2497: 48, 2, 50, 50, 3, 53
2498: 49, 1, 50, 47, 0, 47

How did you figure out the number of solutions?

 

[Ishuda]

2498 solutions!
....a, b, c, d, e, f
1: 0, 0, 0, 2, 1, 3
2: 0, 1, 1, 2, 2, 4
...
2497: 48, 2, 50, 50, 3, 53
2498: 49, 1, 50, 47, 0, 47

How did you figure out the number of solutions?

A little computer told him [of course I think he told the computer a bunch of things first].

 

[Ishuda]

I came up with a+b=c to have a value of 1+1=2. The value of d+e=f is 3+2=6.
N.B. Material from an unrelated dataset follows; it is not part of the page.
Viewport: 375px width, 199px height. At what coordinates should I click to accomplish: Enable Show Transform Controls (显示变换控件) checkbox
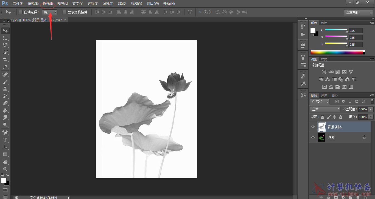(x=65, y=12)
Set up the equations [slightly modified from my post above]
(1) B = 1 + E from 2. The difference between "B" and "E" is a value of 1.
(2) C = 3 + F from 3. The difference between "C" and "F" is a value of 3.
(3) D =-E + F from D + E = F
(4) A =-B + C from A + B = C

Now choose E and F [for example start with E=0 and go through F=0,1,2,3,...,50. Then E=1, F=0,1,2,3,..., 50, Then ...]. Use the above formulas to compute A, B, C, and D. Check that 'The difference between "A" and "D" is a value of 2.', i.e. A-D=2 and check whether the values of A, B, C, and D are between 0 and 50 inclusive. If so you have a solution. If not go on to the next trial [in the example, until you get to E=50 and F=50].
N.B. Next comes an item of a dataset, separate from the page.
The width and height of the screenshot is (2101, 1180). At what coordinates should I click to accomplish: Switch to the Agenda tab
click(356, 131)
Actually you can cut down on some the work since
-from (1) E must be less than 50 otherwise B would greater than fifty
-from (2) F must be less than 48 otherwise C would be greater than 50
-from (3) F must be greater than or equal to E or D would be less than zero

That would change the example above into

(a1) E=0; F=0, 1, 2, .............., 47
(a2) E=1; F=    1, 2, 3, .........., 47
(a3) E=2; F=        2, 3, 4, ......, 47
...
(a48)E=47; F=                        47

EDIT: BTW: In the example you gave above, I'm understanding that A=1, B=1, C=2, D=3, E=2, and thus F=5, not F=6. Also, you interpreted 'The difference between "B" and "E" is a value of 1' as E-B=1 rather than B-E=1 as I did. If that is the case the my equations above would change slightly, i.e.
B = E - 1
C = F - 3
and the restrictions on E and F would change. You example would then be choosing E=2 and F=6 in the 'corrected' scheme.